VPN Users: You must take action! VPN migrating to MFA

The Fermilab VPN system will be migrated to use multi-factor authentication (MFA) over the next several months. In order to continue using the Fermilab VPN system in the future, you will need to take action. The first step is outlined below.

 

WHAT IS THE IMPACT TO YOU?

The first step for the migration is for VPN users to load the Fermilab Root CA certificate and configure it to be trusted for SSL connections.  This step will not affect the way you are using the current VPN system. For now, you can continue using the current VPN system as usual.

 

WHAT DO YOU NEED TO DO?

Individuals who have centrally managed Windows or Mac computers should have the certificates installed already. To test this:

  1. Open your AnyConnect VPN application
  2. In the “Connect” field, type “vpntest.fnal.gov
  3. Click the Connect button.

No need to log in.
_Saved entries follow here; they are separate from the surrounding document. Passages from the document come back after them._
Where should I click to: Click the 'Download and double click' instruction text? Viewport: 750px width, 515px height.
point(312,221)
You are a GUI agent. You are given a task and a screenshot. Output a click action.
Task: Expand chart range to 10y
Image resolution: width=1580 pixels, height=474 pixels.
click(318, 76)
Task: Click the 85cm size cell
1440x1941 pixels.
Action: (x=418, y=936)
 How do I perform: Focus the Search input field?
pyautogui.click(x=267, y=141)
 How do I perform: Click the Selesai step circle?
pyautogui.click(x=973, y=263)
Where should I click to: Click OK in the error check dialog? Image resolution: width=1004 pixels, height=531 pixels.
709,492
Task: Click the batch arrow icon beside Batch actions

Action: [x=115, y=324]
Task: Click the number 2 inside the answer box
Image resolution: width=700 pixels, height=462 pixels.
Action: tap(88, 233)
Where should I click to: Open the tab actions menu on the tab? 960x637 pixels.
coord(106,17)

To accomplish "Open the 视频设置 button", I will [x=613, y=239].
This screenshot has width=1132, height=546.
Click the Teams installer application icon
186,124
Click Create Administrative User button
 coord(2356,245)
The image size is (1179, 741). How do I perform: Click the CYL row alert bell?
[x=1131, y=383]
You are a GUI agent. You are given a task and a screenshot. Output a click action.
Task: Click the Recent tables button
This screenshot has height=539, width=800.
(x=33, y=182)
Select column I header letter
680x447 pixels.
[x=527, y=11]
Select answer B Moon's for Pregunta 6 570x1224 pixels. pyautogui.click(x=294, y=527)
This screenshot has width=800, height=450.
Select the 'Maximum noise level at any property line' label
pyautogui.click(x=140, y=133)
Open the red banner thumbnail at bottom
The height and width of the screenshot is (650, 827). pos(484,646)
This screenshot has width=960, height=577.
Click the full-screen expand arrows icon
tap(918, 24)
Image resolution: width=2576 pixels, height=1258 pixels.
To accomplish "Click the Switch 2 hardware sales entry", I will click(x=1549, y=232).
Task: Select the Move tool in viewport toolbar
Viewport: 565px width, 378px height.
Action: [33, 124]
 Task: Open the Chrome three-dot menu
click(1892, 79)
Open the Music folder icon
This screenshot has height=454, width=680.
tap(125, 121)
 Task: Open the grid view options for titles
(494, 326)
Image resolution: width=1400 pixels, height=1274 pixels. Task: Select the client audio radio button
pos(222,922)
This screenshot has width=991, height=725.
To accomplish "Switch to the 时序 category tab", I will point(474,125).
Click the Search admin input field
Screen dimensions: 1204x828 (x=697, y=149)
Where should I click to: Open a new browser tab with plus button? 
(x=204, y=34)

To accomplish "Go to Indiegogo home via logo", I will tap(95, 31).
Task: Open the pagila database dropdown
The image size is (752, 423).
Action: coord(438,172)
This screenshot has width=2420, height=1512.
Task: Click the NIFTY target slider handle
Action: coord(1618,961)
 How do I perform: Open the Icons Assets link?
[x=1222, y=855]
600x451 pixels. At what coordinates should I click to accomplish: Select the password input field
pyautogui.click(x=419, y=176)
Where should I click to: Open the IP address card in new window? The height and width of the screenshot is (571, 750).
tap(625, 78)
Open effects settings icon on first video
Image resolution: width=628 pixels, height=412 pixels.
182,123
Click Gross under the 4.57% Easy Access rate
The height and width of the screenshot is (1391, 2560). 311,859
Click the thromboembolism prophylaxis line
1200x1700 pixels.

If the certificate is installed correctly, you will be prompted to log in but do not need to do this. You should NOT see any warnings about connecting to an untrusted site.

 

If you do see a warning, or if you have a Linux machine or a non-centrally-managed device, follow the appropriate instructions for your device:

Windows computers: https://fermi.service-now.com/wp?id=kb_article&sys_id=KB0012906
Mac computers: https://fermi.service-now.com/wp?id=kb_article&sys_id=KB0012919
Mobile devices: https://fermi.service-now.com/wp?id=kb_article&sys_id=KB0012905
Linux: https://fermi.service-now.com/wp?id=kb_article&sys_id=KB0012914

 

Once you have successfully tested the new Fermilab CA root certificates, you can continue to use the current VPN.FNAL.GOV system as usual until next steps in the migration process are announced.